● **Work task**
When you retype the listing, keep every word exactly as it appears.

● **Data extract**
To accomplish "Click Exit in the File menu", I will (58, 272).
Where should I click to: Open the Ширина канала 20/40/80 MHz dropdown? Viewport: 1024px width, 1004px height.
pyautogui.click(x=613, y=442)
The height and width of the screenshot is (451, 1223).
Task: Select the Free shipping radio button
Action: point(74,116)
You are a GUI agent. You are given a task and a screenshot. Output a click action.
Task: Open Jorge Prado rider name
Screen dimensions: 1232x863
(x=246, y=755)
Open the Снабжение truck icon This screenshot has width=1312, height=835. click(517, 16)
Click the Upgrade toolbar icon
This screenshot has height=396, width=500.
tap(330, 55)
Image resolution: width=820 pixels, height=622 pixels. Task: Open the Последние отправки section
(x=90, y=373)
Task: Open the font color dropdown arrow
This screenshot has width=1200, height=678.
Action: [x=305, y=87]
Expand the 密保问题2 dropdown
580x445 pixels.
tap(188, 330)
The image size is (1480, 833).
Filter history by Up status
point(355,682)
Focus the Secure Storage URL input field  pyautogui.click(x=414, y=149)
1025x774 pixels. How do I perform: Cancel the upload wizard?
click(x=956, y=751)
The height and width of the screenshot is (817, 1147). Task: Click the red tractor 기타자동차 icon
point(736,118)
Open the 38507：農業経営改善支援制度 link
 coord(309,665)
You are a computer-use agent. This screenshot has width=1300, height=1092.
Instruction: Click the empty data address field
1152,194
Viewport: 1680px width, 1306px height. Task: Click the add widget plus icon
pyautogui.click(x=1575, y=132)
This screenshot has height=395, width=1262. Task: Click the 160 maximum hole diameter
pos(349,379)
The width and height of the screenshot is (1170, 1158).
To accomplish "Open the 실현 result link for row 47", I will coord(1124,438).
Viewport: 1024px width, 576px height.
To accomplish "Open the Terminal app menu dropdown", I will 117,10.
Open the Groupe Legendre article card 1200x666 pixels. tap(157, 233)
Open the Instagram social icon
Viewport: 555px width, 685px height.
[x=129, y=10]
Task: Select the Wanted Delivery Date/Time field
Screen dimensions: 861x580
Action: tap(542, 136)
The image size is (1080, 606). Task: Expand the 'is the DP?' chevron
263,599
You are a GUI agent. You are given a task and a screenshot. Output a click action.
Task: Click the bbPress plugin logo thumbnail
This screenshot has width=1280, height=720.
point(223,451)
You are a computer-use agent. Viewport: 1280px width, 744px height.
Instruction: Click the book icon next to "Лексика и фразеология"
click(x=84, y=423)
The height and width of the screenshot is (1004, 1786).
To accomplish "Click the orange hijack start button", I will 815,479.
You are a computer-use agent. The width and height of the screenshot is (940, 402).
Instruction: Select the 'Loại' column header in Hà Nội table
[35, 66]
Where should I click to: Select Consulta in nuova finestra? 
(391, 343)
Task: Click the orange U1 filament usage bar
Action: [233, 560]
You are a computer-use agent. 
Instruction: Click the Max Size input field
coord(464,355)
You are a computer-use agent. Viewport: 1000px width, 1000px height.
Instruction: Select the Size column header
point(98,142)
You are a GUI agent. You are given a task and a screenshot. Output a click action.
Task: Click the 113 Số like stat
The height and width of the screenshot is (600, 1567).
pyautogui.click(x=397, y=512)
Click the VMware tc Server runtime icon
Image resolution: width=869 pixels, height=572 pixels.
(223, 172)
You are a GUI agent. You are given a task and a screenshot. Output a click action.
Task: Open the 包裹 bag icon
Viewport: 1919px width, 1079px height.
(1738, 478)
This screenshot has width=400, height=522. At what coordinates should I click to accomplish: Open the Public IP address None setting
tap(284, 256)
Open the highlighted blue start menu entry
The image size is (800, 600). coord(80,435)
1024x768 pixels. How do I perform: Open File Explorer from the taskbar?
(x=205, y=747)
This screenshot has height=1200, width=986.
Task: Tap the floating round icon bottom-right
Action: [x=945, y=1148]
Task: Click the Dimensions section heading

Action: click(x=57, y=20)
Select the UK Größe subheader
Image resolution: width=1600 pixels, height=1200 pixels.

● **Response**
To accomplish "Click Exit in the File menu", I will (58, 272).
Where should I click to: Open the Ширина канала 20/40/80 MHz dropdown? Viewport: 1024px width, 1004px height.
pyautogui.click(x=613, y=442)
The height and width of the screenshot is (451, 1223).
Task: Select the Free shipping radio button
Action: point(74,116)
You are a GUI agent. You are given a task and a screenshot. Output a click action.
Task: Open Jorge Prado rider name
Screen dimensions: 1232x863
(x=246, y=755)
Open the Снабжение truck icon This screenshot has width=1312, height=835. click(517, 16)
Click the Upgrade toolbar icon
This screenshot has height=396, width=500.
tap(330, 55)
Image resolution: width=820 pixels, height=622 pixels. Task: Open the Последние отправки section
(x=90, y=373)
Task: Open the font color dropdown arrow
This screenshot has width=1200, height=678.
Action: [x=305, y=87]
Expand the 密保问题2 dropdown
580x445 pixels.
tap(188, 330)
The image size is (1480, 833).
Filter history by Up status
point(355,682)
Focus the Secure Storage URL input field  pyautogui.click(x=414, y=149)
1025x774 pixels. How do I perform: Cancel the upload wizard?
click(x=956, y=751)
The height and width of the screenshot is (817, 1147). Task: Click the red tractor 기타자동차 icon
point(736,118)
Open the 38507：農業経営改善支援制度 link
 coord(309,665)
You are a computer-use agent. This screenshot has width=1300, height=1092.
Instruction: Click the empty data address field
1152,194
Viewport: 1680px width, 1306px height. Task: Click the add widget plus icon
pyautogui.click(x=1575, y=132)
This screenshot has height=395, width=1262. Task: Click the 160 maximum hole diameter
pos(349,379)
The width and height of the screenshot is (1170, 1158).
To accomplish "Open the 실현 result link for row 47", I will coord(1124,438).
Viewport: 1024px width, 576px height.
To accomplish "Open the Terminal app menu dropdown", I will 117,10.
Open the Groupe Legendre article card 1200x666 pixels. tap(157, 233)
Open the Instagram social icon
Viewport: 555px width, 685px height.
[x=129, y=10]
Task: Select the Wanted Delivery Date/Time field
Screen dimensions: 861x580
Action: tap(542, 136)
The image size is (1080, 606). Task: Expand the 'is the DP?' chevron
263,599
You are a GUI agent. You are given a task and a screenshot. Output a click action.
Task: Click the bbPress plugin logo thumbnail
This screenshot has width=1280, height=720.
point(223,451)
You are a computer-use agent. Viewport: 1280px width, 744px height.
Instruction: Click the book icon next to "Лексика и фразеология"
click(x=84, y=423)
The height and width of the screenshot is (1004, 1786).
To accomplish "Click the orange hijack start button", I will 815,479.
You are a computer-use agent. The width and height of the screenshot is (940, 402).
Instruction: Select the 'Loại' column header in Hà Nội table
[35, 66]
Where should I click to: Select Consulta in nuova finestra? 
(391, 343)
Task: Click the orange U1 filament usage bar
Action: [233, 560]
You are a computer-use agent. 
Instruction: Click the Max Size input field
coord(464,355)
You are a computer-use agent. Viewport: 1000px width, 1000px height.
Instruction: Select the Size column header
point(98,142)
You are a GUI agent. You are given a task and a screenshot. Output a click action.
Task: Click the 113 Số like stat
The height and width of the screenshot is (600, 1567).
pyautogui.click(x=397, y=512)
Click the VMware tc Server runtime icon
Image resolution: width=869 pixels, height=572 pixels.
(223, 172)
You are a GUI agent. You are given a task and a screenshot. Output a click action.
Task: Open the 包裹 bag icon
Viewport: 1919px width, 1079px height.
(1738, 478)
This screenshot has width=400, height=522. At what coordinates should I click to accomplish: Open the Public IP address None setting
tap(284, 256)
Open the highlighted blue start menu entry
The image size is (800, 600). coord(80,435)
1024x768 pixels. How do I perform: Open File Explorer from the taskbar?
(x=205, y=747)
This screenshot has height=1200, width=986.
Task: Tap the floating round icon bottom-right
Action: [x=945, y=1148]
Task: Click the Dimensions section heading

Action: click(x=57, y=20)
Select the UK Größe subheader
Image resolution: width=1600 pixels, height=1200 pixels.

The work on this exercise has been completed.